Ukrainian Paralympic athlete (born 1988)

Mariia Pomazan (Ukrainian: Марія Олександрівна Помазан; born 15 October 1988) is a Ukrainian Paralympic athlete. She competes in throwing events in the F35 classification for athletes with cerebral palsy. As of April 2014, she held the Women's F35 world records for shot put and discus.

==Career==
Pomazan started athletics at age 19 and made her international debut in 2010. At the 2011 IPC Athletics World Championships in Christchurch, she won two gold medals with F35 world record throws in both shot put and discus. She broke both these world records at the 2012 Summer Paralympics in London.

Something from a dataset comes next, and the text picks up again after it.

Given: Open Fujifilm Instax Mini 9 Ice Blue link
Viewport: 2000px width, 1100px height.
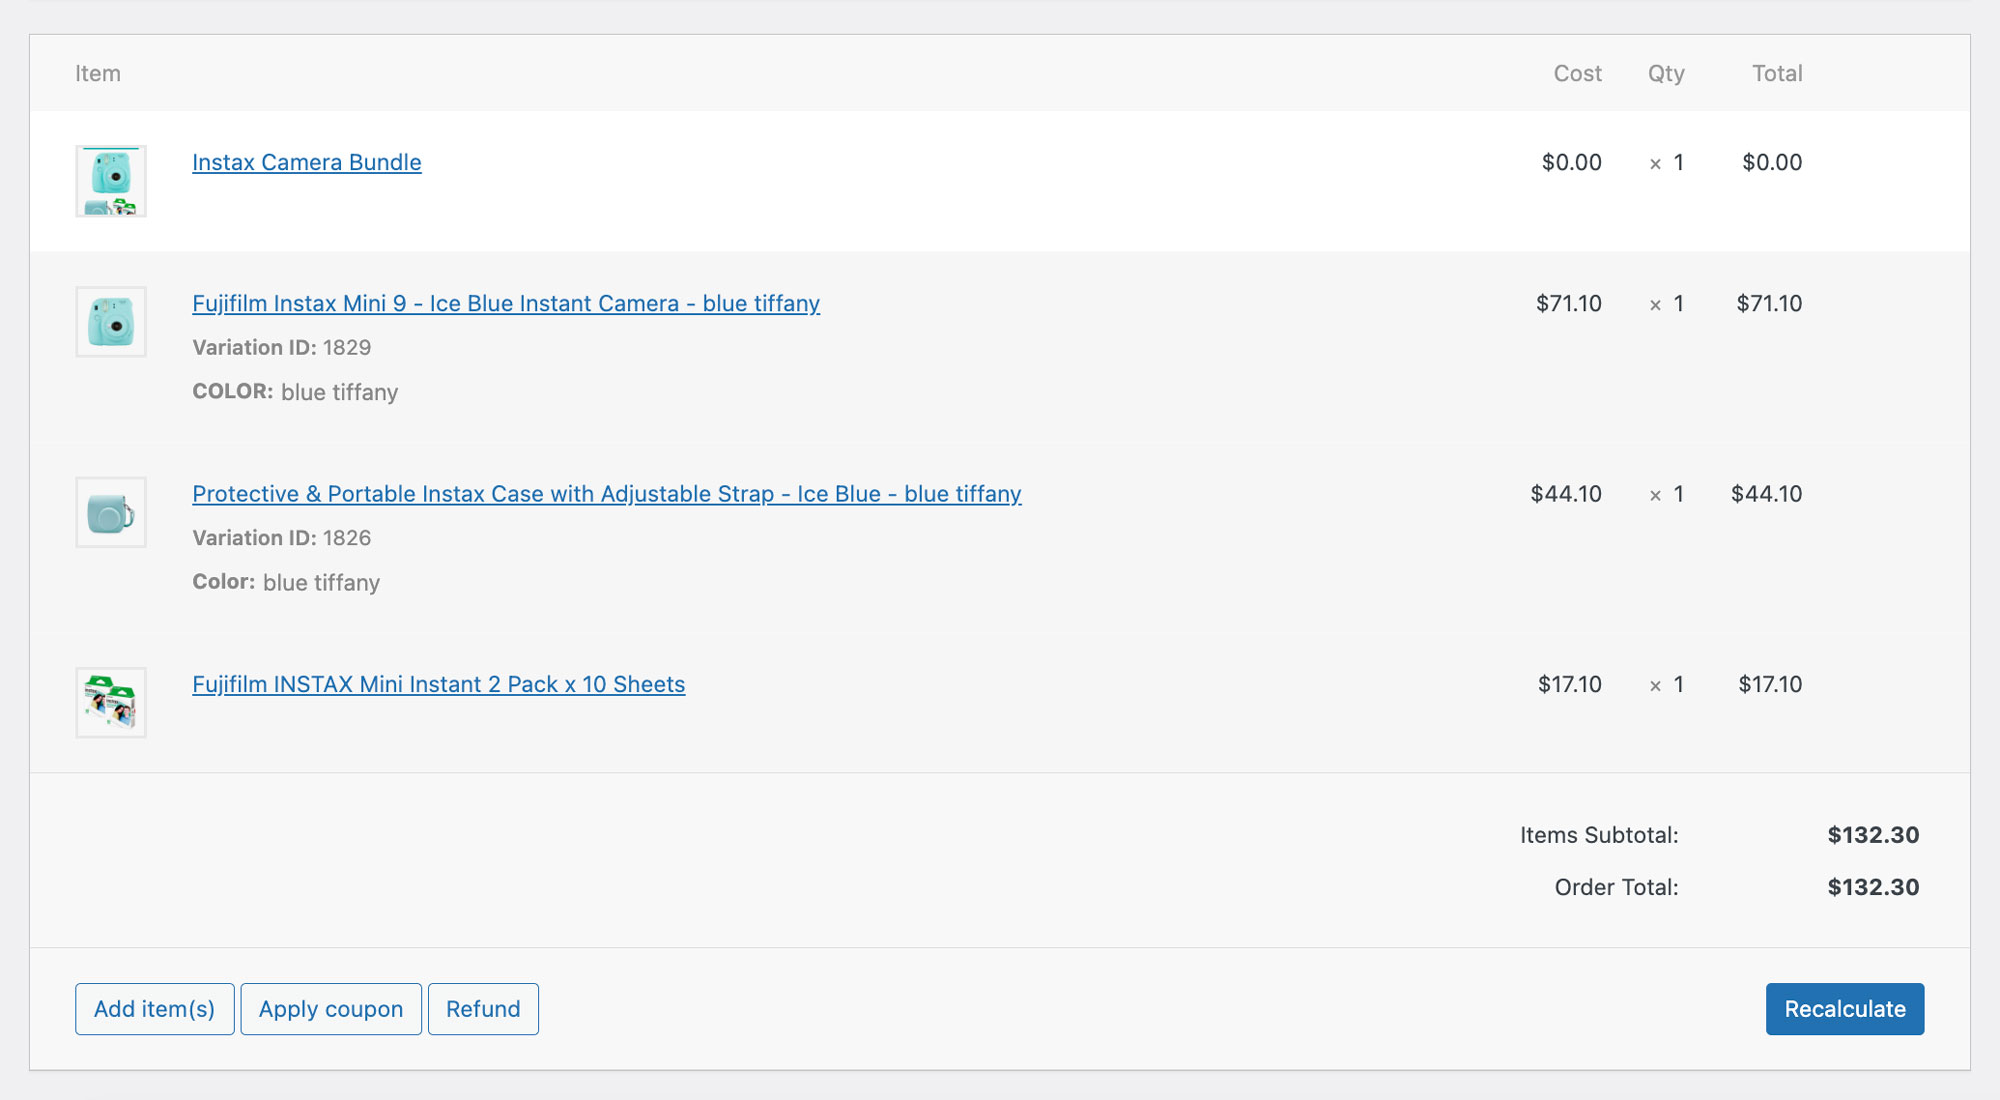Looking at the screenshot, I should [x=505, y=303].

In London, a miscalculation of the Raza Points System in the combined F35/F36 discus event caused extended confusion and protest. Pomazan was initially awarded the gold medal over world record breaking F36 athlete Wu Qing, then relegated to silver. One official described the situation as "a shambles." A second medal ceremony was held, which Pomazan refused to attend. Several days later she was required to return the discus gold medal. Pomazan later won gold in Women's Shot Put – F35/36.

At the 2013 IPC Athletics World Championships in Lyon, Pomazan won the F35/36 shot put and discus events, breaking her own F35 World records in both events.

In 2017 the Chinese athlete Wang Jun broke the F35 javelin record at the World Para Athletics Grand Prix in Beijing. Wang's throw of 12.1m was 50 cm more that Pomezan's previous record.